- GIVEN TASK
Write out the lines exactly as they appear, from the start of the lines through the line containing "click(156, 1150)".

- RECORDS PROVIDED
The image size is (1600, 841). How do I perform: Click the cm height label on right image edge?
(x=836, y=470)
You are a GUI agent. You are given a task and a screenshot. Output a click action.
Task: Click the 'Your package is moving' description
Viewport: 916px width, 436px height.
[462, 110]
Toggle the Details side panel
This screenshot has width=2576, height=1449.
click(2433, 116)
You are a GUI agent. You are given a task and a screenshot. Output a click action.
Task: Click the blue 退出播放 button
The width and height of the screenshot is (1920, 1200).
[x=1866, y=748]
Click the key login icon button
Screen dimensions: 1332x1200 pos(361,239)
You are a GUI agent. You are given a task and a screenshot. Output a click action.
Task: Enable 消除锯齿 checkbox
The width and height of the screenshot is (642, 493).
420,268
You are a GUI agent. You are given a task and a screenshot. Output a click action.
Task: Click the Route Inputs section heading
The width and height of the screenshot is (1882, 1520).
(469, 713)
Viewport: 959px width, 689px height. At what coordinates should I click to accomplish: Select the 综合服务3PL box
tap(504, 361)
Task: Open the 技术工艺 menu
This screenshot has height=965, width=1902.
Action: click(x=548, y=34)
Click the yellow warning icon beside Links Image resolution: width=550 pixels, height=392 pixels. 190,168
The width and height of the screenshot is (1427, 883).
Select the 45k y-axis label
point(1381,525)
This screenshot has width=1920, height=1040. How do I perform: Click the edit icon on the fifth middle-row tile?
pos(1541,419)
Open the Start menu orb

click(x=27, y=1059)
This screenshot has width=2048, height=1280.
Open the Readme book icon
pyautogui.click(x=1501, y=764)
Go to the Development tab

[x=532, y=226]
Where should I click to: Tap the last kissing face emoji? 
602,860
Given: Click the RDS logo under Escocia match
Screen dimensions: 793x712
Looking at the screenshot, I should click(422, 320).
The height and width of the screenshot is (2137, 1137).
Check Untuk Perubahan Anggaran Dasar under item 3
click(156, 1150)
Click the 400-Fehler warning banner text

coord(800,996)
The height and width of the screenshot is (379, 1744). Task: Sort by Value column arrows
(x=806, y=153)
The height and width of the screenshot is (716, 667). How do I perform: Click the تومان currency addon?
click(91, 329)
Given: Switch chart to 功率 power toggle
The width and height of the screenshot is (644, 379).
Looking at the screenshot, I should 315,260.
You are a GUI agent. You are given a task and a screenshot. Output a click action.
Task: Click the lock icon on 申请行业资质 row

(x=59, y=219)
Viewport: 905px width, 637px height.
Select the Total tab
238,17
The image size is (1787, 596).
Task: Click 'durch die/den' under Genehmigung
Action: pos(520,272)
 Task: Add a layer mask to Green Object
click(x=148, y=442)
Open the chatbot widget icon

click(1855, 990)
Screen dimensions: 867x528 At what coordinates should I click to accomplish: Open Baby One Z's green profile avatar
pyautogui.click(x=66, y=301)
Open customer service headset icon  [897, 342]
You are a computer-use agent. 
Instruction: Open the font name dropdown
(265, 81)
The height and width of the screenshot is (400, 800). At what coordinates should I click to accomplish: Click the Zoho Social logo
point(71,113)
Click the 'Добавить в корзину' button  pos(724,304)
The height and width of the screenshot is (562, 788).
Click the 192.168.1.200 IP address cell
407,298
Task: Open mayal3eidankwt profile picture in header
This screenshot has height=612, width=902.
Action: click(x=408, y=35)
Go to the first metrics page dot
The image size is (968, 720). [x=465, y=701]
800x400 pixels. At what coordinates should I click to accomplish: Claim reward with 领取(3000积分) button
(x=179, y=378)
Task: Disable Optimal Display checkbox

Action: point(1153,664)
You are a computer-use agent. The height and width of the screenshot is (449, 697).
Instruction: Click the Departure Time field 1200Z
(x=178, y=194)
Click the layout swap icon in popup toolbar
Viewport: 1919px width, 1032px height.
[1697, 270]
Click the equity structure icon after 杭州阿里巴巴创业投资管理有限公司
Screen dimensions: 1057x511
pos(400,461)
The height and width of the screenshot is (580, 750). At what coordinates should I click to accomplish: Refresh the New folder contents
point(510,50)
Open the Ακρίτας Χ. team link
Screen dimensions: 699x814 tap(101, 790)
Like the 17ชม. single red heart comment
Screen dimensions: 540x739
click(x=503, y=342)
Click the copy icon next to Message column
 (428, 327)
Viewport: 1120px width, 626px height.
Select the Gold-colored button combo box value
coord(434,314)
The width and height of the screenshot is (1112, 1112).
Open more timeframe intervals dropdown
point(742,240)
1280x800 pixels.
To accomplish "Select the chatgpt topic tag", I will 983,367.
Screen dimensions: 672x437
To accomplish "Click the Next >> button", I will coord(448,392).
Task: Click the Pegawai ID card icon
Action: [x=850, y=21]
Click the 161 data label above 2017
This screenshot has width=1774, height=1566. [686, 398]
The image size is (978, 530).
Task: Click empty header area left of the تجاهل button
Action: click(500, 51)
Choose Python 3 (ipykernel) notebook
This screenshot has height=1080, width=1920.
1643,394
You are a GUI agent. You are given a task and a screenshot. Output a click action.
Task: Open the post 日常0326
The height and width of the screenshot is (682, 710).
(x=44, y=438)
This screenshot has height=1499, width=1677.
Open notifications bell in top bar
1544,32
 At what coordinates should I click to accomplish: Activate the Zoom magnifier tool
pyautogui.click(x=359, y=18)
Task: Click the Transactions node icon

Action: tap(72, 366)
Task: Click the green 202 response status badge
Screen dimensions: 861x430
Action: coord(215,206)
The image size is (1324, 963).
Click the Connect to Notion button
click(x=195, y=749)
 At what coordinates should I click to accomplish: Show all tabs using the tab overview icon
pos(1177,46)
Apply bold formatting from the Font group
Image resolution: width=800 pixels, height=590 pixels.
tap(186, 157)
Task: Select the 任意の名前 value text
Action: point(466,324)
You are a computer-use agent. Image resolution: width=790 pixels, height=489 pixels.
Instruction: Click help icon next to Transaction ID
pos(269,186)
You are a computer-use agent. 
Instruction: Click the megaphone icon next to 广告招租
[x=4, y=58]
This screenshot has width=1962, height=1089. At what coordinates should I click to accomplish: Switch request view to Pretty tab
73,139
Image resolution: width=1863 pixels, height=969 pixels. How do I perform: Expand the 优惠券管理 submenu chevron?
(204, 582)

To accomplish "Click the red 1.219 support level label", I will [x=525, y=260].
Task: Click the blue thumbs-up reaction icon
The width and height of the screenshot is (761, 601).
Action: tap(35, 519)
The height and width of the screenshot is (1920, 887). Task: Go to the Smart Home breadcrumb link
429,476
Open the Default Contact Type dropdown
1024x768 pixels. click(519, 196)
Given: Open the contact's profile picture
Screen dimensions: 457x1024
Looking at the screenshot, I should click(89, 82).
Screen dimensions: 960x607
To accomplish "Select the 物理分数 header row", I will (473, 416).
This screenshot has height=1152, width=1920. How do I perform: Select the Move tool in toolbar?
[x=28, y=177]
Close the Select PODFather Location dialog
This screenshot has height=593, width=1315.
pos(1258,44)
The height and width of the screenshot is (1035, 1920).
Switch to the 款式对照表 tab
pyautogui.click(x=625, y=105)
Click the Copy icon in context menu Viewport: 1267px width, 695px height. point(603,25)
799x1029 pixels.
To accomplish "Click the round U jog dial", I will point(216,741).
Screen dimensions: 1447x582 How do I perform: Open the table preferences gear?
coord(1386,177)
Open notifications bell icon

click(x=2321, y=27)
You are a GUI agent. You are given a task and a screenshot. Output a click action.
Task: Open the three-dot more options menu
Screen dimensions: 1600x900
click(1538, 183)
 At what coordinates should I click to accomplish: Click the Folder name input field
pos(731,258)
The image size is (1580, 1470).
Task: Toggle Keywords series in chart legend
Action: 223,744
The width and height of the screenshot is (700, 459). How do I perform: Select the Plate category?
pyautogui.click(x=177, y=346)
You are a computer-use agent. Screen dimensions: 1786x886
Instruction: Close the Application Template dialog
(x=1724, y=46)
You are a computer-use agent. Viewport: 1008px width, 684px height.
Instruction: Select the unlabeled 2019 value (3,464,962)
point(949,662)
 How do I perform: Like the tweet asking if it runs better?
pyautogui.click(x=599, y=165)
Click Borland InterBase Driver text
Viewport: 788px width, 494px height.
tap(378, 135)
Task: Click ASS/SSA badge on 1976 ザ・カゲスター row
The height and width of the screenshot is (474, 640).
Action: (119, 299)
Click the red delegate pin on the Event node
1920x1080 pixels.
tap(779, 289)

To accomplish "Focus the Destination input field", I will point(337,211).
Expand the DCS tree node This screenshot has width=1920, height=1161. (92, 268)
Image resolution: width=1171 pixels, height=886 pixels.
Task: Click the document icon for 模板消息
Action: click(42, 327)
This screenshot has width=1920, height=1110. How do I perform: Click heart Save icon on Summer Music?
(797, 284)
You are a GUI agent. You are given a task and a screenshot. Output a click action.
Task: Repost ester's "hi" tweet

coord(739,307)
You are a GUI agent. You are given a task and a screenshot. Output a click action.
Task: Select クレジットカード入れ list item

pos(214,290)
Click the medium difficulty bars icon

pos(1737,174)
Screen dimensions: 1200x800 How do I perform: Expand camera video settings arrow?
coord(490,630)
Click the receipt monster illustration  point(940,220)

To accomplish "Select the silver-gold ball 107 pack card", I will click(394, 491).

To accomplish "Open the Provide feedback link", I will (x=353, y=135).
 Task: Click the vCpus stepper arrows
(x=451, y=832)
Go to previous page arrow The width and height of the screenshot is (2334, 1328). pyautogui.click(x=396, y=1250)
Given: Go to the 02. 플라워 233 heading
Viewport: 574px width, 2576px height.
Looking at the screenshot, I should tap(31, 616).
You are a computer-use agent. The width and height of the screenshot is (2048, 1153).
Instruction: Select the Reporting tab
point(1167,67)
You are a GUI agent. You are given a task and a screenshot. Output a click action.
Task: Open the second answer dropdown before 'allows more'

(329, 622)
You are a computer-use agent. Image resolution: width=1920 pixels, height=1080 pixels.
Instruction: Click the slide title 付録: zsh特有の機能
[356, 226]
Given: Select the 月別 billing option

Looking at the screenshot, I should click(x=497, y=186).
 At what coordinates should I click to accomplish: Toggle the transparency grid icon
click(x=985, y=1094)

- WRITTEN SOLUTION
The image size is (1600, 841). How do I perform: Click the cm height label on right image edge?
(x=836, y=470)
You are a GUI agent. You are given a task and a screenshot. Output a click action.
Task: Click the 'Your package is moving' description
Viewport: 916px width, 436px height.
[462, 110]
Toggle the Details side panel
This screenshot has width=2576, height=1449.
click(2433, 116)
You are a GUI agent. You are given a task and a screenshot. Output a click action.
Task: Click the blue 退出播放 button
The width and height of the screenshot is (1920, 1200).
[x=1866, y=748]
Click the key login icon button
Screen dimensions: 1332x1200 pos(361,239)
You are a GUI agent. You are given a task and a screenshot. Output a click action.
Task: Enable 消除锯齿 checkbox
The width and height of the screenshot is (642, 493).
420,268
You are a GUI agent. You are given a task and a screenshot. Output a click action.
Task: Click the Route Inputs section heading
The width and height of the screenshot is (1882, 1520).
(469, 713)
Viewport: 959px width, 689px height. At what coordinates should I click to accomplish: Select the 综合服务3PL box
tap(504, 361)
Task: Open the 技术工艺 menu
This screenshot has height=965, width=1902.
Action: click(x=548, y=34)
Click the yellow warning icon beside Links Image resolution: width=550 pixels, height=392 pixels. 190,168
The width and height of the screenshot is (1427, 883).
Select the 45k y-axis label
point(1381,525)
This screenshot has width=1920, height=1040. How do I perform: Click the edit icon on the fifth middle-row tile?
pos(1541,419)
Open the Start menu orb

click(x=27, y=1059)
This screenshot has width=2048, height=1280.
Open the Readme book icon
pyautogui.click(x=1501, y=764)
Go to the Development tab

[x=532, y=226]
Where should I click to: Tap the last kissing face emoji? 
602,860
Given: Click the RDS logo under Escocia match
Screen dimensions: 793x712
Looking at the screenshot, I should click(422, 320).
The height and width of the screenshot is (2137, 1137).
Check Untuk Perubahan Anggaran Dasar under item 3
click(156, 1150)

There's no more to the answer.